● TAREFAS DO EXERCÍCIO
**a.** Transcreva, no texto sobre a expulsão do goleiro do Coritiba, o trecho que começa em "Na quinta-feira, 4" e segue até "adversário, Wellington Paulista.".
**b.** Segundo o texto sobre a expulsão do goleiro do Coritiba, em que rodada do Campeonato Brasileiro 2020 Série A o Fortaleza enfrentou o Coritiba?
**c.** Dê continuidade ao texto sobre a expulsão do goleiro do Coritiba a partir do ponto em que ele termina.

● TEXTO FORNECIDO
□ □ □ □

Rafael Teixeira Ramos & Ana Cristina Mizutori

Na quinta-feira, 4 de fevereiro 2021, o Fortaleza Esporte Clube disputou a 34ª rodada do Campeonato Brasileiro 2020 Série A contra a equipe do Coritiba Foot Ball Club.

Além da vitória do time cearense, a partida ficou marcada pela expulsão do goleiro do Coritiba – Wilson Rodrigues de Moura Júnior –, após ter recebido o segundo cartão amarelo por avançar na defesa, tirando os dois pés da linha do gol na cobrança de pênalti pelo atacante adversário, Wellington Paulista.

Para esta coluna, a análise que marca o jogo não se limita à expulsão do goleiro, mas à aplicação do segundo cartão amarelo pelo motivo citado acima.

Isso porque, segundo a International Football Association Board, órgão responsável pela regulamentação das regras do futebol, o arqueiro não pode tirar os dois pés da linha do gol no momento da cobrança do tiro livre direto, sob pena de incorrer em infração capaz de ensejar aplicação de advertência e o retorno da cobrança do pênalti. A International Board menciona a aplicação de cartão amarelo somente se a infração se repetir.

Na referida partida, diante da transgressão do goleiro do time paranaense, ao invés de adverti-lo, o árbitro aplicou cartão amarelo direto, o que, somado a outro cartão amarelo registrado em desfavor do goleiro, ocasionou na expulsão imediata deste.

□ □ □ □

● DADOS FORNECIDOS
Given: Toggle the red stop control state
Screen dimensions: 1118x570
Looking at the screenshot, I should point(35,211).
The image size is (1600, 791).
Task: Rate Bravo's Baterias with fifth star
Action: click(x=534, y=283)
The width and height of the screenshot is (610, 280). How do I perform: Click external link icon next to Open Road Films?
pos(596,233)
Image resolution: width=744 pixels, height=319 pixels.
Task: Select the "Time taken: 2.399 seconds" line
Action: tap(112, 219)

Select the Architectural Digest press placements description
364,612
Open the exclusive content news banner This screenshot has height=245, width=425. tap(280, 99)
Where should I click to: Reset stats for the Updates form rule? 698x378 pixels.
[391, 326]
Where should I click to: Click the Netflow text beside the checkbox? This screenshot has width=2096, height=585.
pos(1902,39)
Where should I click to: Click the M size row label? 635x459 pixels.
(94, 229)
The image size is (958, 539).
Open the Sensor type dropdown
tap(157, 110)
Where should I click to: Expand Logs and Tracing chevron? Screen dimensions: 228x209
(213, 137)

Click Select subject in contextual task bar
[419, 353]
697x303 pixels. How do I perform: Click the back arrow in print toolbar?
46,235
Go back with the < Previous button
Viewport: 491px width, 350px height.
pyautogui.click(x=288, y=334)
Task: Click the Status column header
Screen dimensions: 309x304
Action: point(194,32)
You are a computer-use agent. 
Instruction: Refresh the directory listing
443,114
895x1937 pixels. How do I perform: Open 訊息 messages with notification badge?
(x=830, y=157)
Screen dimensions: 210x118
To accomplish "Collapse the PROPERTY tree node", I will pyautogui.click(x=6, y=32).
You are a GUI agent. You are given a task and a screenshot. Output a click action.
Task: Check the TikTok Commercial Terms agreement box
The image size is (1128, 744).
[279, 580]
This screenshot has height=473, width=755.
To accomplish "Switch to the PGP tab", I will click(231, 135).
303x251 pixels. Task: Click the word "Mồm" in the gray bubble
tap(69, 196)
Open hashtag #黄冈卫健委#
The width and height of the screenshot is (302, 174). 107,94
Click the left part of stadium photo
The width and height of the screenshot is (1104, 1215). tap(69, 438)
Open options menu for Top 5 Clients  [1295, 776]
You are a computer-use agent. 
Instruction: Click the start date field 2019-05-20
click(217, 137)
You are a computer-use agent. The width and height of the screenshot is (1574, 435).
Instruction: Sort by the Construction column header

□ □ □ □

● RESULTADOS FINAIS
**a.**
Na quinta-feira, 4 de fevereiro 2021, o Fortaleza Esporte Clube disputou a 34ª rodada do Campeonato Brasileiro 2020 Série A contra a equipe do Coritiba Foot Ball Club.

Além da vitória do time cearense, a partida ficou marcada pela expulsão do goleiro do Coritiba – Wilson Rodrigues de Moura Júnior –, após ter recebido o segundo cartão amarelo por avançar na defesa, tirando os dois pés da linha do gol na cobrança de pênalti pelo atacante adversário, Wellington Paulista.

**b.** Na 34ª rodada.

**c.**
Como é de ser, todos os acontecimentos do jogo foram anotados na respectiva súmula.

Considerando que a súmula da partida é registrada pelo árbitro, autoridade máxima do certame desportivo, esta possui presunção relativa de veracidade (iuris tantum) para fins de base na formulação da Denúncia do Processo Desportivo, nos termos do art. 58, caput, do Código Brasileiro de Justiça Desportiva (CBJD).

Pode-se afirmar, portanto, que a informação trazida na súmula se traduz em assunção de erro de arbitragem, uma vez que deixa de observar a recomendação da IFAB (International Football Association Board). E com isso, levanta-se a pergunta: a aplicação incorreta do cartão amarelo em infração que compreendia advertência é erro de fato ou erro de direito?

Para a resposta é importante que os conceitos estejam claros.

O erro de direito ocorre quando a arbitragem aplica e/ou interpreta equivocadamente a regra do jogo, possibilitando a anulação da partida. Diferente do erro de fato, o qual ocorre quando a arbitragem não consegue detectar o que de fato aconteceu e com base nisso, se equivoca na marcação disciplinar.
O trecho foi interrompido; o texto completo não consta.